A meta-analysis by Ashwort et al. (30) described a median OS of 26 months (1-year 70.2%, 5-years 29.4%) in oligometastatic NSCLC patients treated commonly with surgery to the primary tumor (83.9%) and metastases (62.3%), but also with SABR or standard radiotherapy. Factors predictive to survival were: synchronous versus metachronous metastases (p<0.001), lymph nodes stage (p=0.002), and adenocarcinoma histology (p=0.036). The presence of lung metastases was found to be a worse prognostic factor to OS (p=0.022).

We enrolled selected patients with potential long survival. The current study described a complete response in 21% of lesions, partial response in 69% of metastases, and stable disease in 10%. Twenty-six/out of twenty nine of the lung lesions had complete metabolic response. The 1-year and 2-year OS was 86% and 49%, respectively. The 1-year and 2-year PFS was 79% and 40%, respectively. Median time to progression and median OS were 18 months and 24 months, respectively. Local control was 93% at 1 year and 64% at 2 years. Our outcomes are in accordance to those of other (12, 23, 24, 28, 29) studies. The high rates of distant progression support an oligometastatic state rather than a second primary tumor, and the time to progression is slow, suggesting long-term survival and slow-growth disease.

Aggressive local therapy may have an important role to disease control and survival but also systemic therapy can improve outcomes. The present study indicated that this particular sub-group of oligometastatic NSCLC has long survival (median=2 years) and disease tends to metastasize mostly in the lung (40% of the patients): 7 patients had distant lung progression alone without other organs involved and 2 patients had diffuse distant progression involving the lung. These outcomes suggest that IV NSCLC has a high propensity to progress in distant locations. Randomized trials have demonstrated response rates >60% and median survival around 24 months for advanced NSCLC with activated mutations of the epidermal growth factor receptor (EGFR) (31), unfortunately, only about 10% of the non-Asiatic population present the active mutations. Chemotherapy should always be considered in fit patients.

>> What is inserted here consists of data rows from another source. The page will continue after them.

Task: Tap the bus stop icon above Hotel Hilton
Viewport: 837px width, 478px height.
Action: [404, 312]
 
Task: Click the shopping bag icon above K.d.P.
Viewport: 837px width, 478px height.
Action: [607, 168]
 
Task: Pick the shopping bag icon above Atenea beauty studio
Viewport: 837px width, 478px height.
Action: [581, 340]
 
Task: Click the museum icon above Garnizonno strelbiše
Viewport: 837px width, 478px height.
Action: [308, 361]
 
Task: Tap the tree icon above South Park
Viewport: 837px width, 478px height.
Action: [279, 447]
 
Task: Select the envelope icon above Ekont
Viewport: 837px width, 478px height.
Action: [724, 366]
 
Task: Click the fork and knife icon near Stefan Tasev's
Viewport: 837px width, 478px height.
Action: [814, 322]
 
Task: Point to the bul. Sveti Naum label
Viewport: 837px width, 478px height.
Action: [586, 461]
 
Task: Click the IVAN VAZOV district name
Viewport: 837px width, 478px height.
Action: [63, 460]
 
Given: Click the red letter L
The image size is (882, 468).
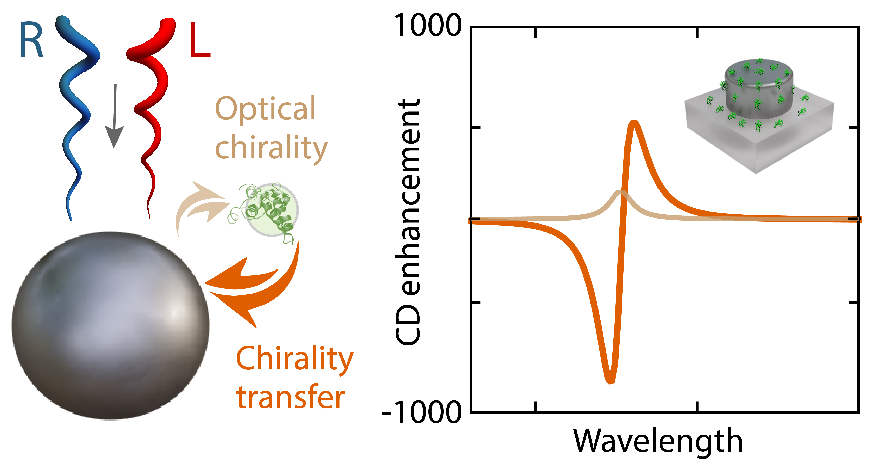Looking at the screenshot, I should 199,40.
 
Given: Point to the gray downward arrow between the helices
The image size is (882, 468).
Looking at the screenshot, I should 114,117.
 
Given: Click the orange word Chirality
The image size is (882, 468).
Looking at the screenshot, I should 294,359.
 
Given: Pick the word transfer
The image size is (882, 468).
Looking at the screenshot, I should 290,397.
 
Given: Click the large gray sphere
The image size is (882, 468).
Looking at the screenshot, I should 110,325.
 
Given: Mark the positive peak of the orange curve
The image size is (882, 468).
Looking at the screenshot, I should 634,123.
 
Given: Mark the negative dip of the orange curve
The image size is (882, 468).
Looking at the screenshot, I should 610,380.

Our study suffers some limits such as the small sample of patients and the retrospective nature. On the other hand, patients were carefully selected and the series is homogeneous. Our data suggest that the oligometastatic state exists in NSCLC and lung metastases should be considered for local treatment with ablative radiotherapy. The treatment was well-tolerated and no grade ≥3 toxicities were recorded. A long survival and time to progression were observed in this selected sub-group.

The recent literature suggests an oligometastatic/oligorrecurent state for NSCLC patients (6, 32-35). Even lung metastases are considered an unfavorable prognostic factor for survival, patients presenting limited disease and no other distant active sites may benefit from SBRT.